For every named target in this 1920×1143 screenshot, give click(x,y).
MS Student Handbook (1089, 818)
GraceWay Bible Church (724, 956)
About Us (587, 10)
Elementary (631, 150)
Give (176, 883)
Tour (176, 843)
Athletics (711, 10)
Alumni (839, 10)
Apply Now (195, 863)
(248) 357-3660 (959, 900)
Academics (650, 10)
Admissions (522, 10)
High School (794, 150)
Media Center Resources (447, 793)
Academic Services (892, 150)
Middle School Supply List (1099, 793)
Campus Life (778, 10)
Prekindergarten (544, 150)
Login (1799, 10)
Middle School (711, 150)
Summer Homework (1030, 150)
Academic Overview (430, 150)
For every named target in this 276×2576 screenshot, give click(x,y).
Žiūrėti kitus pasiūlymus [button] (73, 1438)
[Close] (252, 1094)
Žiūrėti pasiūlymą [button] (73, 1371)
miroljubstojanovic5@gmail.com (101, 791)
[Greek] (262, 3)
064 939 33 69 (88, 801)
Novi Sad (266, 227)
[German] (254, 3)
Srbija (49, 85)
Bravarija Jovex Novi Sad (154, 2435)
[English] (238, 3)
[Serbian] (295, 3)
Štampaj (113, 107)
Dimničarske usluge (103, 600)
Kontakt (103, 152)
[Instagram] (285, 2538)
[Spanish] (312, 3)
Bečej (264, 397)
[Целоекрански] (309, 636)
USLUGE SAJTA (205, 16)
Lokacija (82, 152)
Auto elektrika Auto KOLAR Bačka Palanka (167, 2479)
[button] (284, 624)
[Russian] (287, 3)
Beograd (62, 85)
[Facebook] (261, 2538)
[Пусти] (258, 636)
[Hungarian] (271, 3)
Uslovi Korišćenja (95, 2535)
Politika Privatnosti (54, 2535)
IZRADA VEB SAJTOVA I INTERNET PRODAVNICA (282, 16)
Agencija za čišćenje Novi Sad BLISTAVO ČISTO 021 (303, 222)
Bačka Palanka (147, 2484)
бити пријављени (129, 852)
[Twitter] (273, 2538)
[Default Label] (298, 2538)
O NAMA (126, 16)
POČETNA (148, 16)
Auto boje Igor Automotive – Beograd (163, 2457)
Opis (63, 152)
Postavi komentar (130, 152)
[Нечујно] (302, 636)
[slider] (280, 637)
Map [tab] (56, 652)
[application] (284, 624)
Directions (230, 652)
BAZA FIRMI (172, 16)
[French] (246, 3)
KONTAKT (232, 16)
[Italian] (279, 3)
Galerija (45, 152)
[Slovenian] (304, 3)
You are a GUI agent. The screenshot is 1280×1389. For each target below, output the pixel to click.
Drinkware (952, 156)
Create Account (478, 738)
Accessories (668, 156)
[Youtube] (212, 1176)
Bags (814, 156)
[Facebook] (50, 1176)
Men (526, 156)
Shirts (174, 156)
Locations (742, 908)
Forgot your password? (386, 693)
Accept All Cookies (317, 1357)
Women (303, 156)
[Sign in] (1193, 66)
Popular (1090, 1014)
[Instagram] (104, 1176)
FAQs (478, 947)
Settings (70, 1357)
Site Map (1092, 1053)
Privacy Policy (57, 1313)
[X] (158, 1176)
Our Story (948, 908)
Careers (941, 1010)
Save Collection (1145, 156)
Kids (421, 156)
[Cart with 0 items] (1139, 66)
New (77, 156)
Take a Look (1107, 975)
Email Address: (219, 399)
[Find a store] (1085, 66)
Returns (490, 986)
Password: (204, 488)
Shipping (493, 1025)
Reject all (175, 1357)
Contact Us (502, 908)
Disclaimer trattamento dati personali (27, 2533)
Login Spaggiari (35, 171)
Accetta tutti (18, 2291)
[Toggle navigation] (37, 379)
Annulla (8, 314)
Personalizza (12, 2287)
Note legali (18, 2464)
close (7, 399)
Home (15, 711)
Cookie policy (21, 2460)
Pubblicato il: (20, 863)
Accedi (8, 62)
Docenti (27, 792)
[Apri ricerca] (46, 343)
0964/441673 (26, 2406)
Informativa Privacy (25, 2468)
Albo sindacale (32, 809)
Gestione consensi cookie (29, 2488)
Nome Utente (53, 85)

- - - - - - -

• Your goal
All of the records need to be returned exactly as they are.

• Written reply
For every named target in this 1920×1143 screenshot, give click(x,y).
MS Student Handbook (1089, 818)
GraceWay Bible Church (724, 956)
About Us (587, 10)
Elementary (631, 150)
Give (176, 883)
Tour (176, 843)
Athletics (711, 10)
Alumni (839, 10)
Apply Now (195, 863)
(248) 357-3660 (959, 900)
Academics (650, 10)
Admissions (522, 10)
High School (794, 150)
Media Center Resources (447, 793)
Academic Services (892, 150)
Middle School Supply List (1099, 793)
Campus Life (778, 10)
Prekindergarten (544, 150)
Login (1799, 10)
Middle School (711, 150)
Summer Homework (1030, 150)
Academic Overview (430, 150)
For every named target in this 276×2576 screenshot, give click(x,y).
Žiūrėti kitus pasiūlymus [button] (73, 1438)
[Close] (252, 1094)
Žiūrėti pasiūlymą [button] (73, 1371)
miroljubstojanovic5@gmail.com (101, 791)
[Greek] (262, 3)
064 939 33 69 (88, 801)
Novi Sad (266, 227)
[German] (254, 3)
Srbija (49, 85)
Bravarija Jovex Novi Sad (154, 2435)
[English] (238, 3)
[Serbian] (295, 3)
Štampaj (113, 107)
Dimničarske usluge (103, 600)
Kontakt (103, 152)
[Instagram] (285, 2538)
[Spanish] (312, 3)
Bečej (264, 397)
[Целоекрански] (309, 636)
USLUGE SAJTA (205, 16)
Lokacija (82, 152)
Auto elektrika Auto KOLAR Bačka Palanka (167, 2479)
[button] (284, 624)
[Russian] (287, 3)
Beograd (62, 85)
[Facebook] (261, 2538)
[Пусти] (258, 636)
[Hungarian] (271, 3)
Uslovi Korišćenja (95, 2535)
Politika Privatnosti (54, 2535)
IZRADA VEB SAJTOVA I INTERNET PRODAVNICA (282, 16)
Agencija za čišćenje Novi Sad BLISTAVO ČISTO 021 (303, 222)
Bačka Palanka (147, 2484)
бити пријављени (129, 852)
[Twitter] (273, 2538)
[Default Label] (298, 2538)
O NAMA (126, 16)
POČETNA (148, 16)
Auto boje Igor Automotive – Beograd (163, 2457)
Opis (63, 152)
Postavi komentar (130, 152)
[Нечујно] (302, 636)
[slider] (280, 637)
Map [tab] (56, 652)
[application] (284, 624)
Directions (230, 652)
BAZA FIRMI (172, 16)
[French] (246, 3)
KONTAKT (232, 16)
[Italian] (279, 3)
Galerija (45, 152)
[Slovenian] (304, 3)
You are a GUI agent. The screenshot is 1280×1389. For each target below, output the pixel to click.
Drinkware (952, 156)
Create Account (478, 738)
Accessories (668, 156)
[Youtube] (212, 1176)
Bags (814, 156)
[Facebook] (50, 1176)
Men (526, 156)
Shirts (174, 156)
Locations (742, 908)
Forgot your password? (386, 693)
Accept All Cookies (317, 1357)
Women (303, 156)
[Sign in] (1193, 66)
Popular (1090, 1014)
[Instagram] (104, 1176)
FAQs (478, 947)
Settings (70, 1357)
Site Map (1092, 1053)
Privacy Policy (57, 1313)
[X] (158, 1176)
Our Story (948, 908)
Careers (941, 1010)
Save Collection (1145, 156)
Kids (421, 156)
[Cart with 0 items] (1139, 66)
New (77, 156)
Take a Look (1107, 975)
Email Address: (219, 399)
[Find a store] (1085, 66)
Returns (490, 986)
Password: (204, 488)
Shipping (493, 1025)
Reject all (175, 1357)
Contact Us (502, 908)
Disclaimer trattamento dati personali (27, 2533)
Login Spaggiari (35, 171)
Accetta tutti (18, 2291)
[Toggle navigation] (37, 379)
Annulla (8, 314)
Personalizza (12, 2287)
Note legali (18, 2464)
close (7, 399)
Home (15, 711)
Cookie policy (21, 2460)
Pubblicato il: (20, 863)
Accedi (8, 62)
Docenti (27, 792)
[Apri ricerca] (46, 343)
0964/441673 (26, 2406)
Informativa Privacy (25, 2468)
Albo sindacale (32, 809)
Gestione consensi cookie (29, 2488)
Nome Utente (53, 85)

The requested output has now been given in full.